看如今情勢,我自然明白,對於殿下而言,前面兩位侍妾地位遠比不上這些歌妓,就算王妃,怕也是因為有用。
“去請”。
片刻後,去請夕顏的人歸來。道“夕顏姑娘今日抱恙,不便行走,不能前來。”
朱希真臉色一變。欲言又止。
我立刻明白這夕顏與殿下的關係必然不一般。
我側身對玄鳥道,“還請玄鳥姑姑待代我跑一回”。
“是,姑娘。”
“有勞了。”
朱希真目送玄鳥的背影出門。
“這夕顏多大,跟著殿下多久了?”我問。
“年紀比殿下略大,今年應該二十二歲,跟著殿下也有二三年了。”
“她可知道殿下待我如何?”我問。
“原本應該以為只是普通外室,殿下將行,囑咐說一旦城破,務必護送你至江寧府,不惜任何代價。內院的人才知你的地位。”

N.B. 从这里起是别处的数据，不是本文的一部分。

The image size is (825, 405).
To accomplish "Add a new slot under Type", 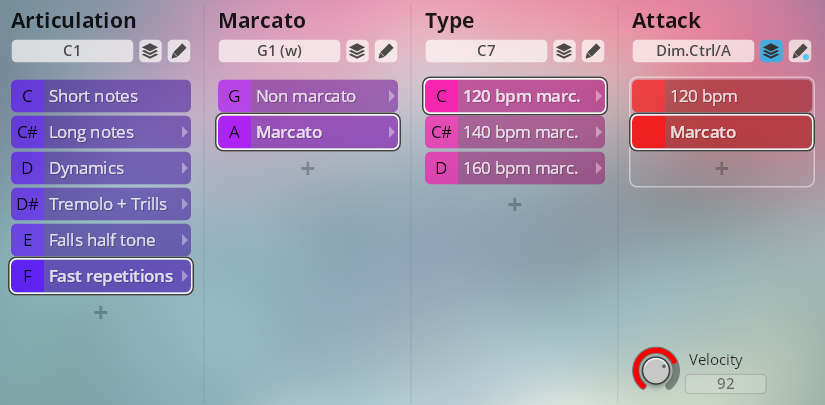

心中又隱隱作痛,從前我也不知在他心裡我是什麼,知道的時候他卻已經不再。
“既然知道,還故意怠慢,想必只有兩種可能,一種是因為妒忌,二是已有二心”,我道。
“也可能兩者都有”,朱希真道。
“姑娘”玄鳥歸來,“夕顏確實病了,已讓人用軟轎抬了過來”,她道。
“?人在哪”我有些驚訝。
“在前廳。”玄鳥道。我立刻起身往見。
正廳中的地上放置一個小軟轎,一個嬌小的女子正矯揉造作地倚在榻上。
她身著紅衫翠袖,膚若凝脂,唇紅齒白。巴掌大的小臉,彎彎的眼睛,細細的眉毛,好一個我見猶憐。
“夕顏姐姐好”我道。
“不敢當,瑤兒姑娘萬福,還請海涵,奴偶染小疾,不便走動,只好以這種方式見你了。”她一邊說著話,一邊不動聲色地打量著我。“妹妹真是出水芙蓉,天生麗質。”她的臉上流露出一抹不易察覺的妒意。
在美貌這塊,我大概能以碾壓之勢橫絕王府,但那又能如何?一個首先以美貌與否開口講話的人,格局大概一般。
“姐姐客氣。如今情勢,姐姐也看到了,殿下走的倉促,諸事還需料理,不知姐姐的那裡可有什麼需要?”我道。本是客氣一句,誰道她說“多謝妹妹,姐妹們目前都好,只是我這廂病了,少不得醫藥花費,王爺王妃不在,卻也不好到王府賬上支錢了。”她笑意盈盈。
我頓感後悔,但嘴上依舊道“姐姐莫憂心,旋即示意玄鳥去取銀兩來。”
一封銀子交到手裡,她不動聲色地斂去臉上假笑,抬眸看我,雙目灼灼。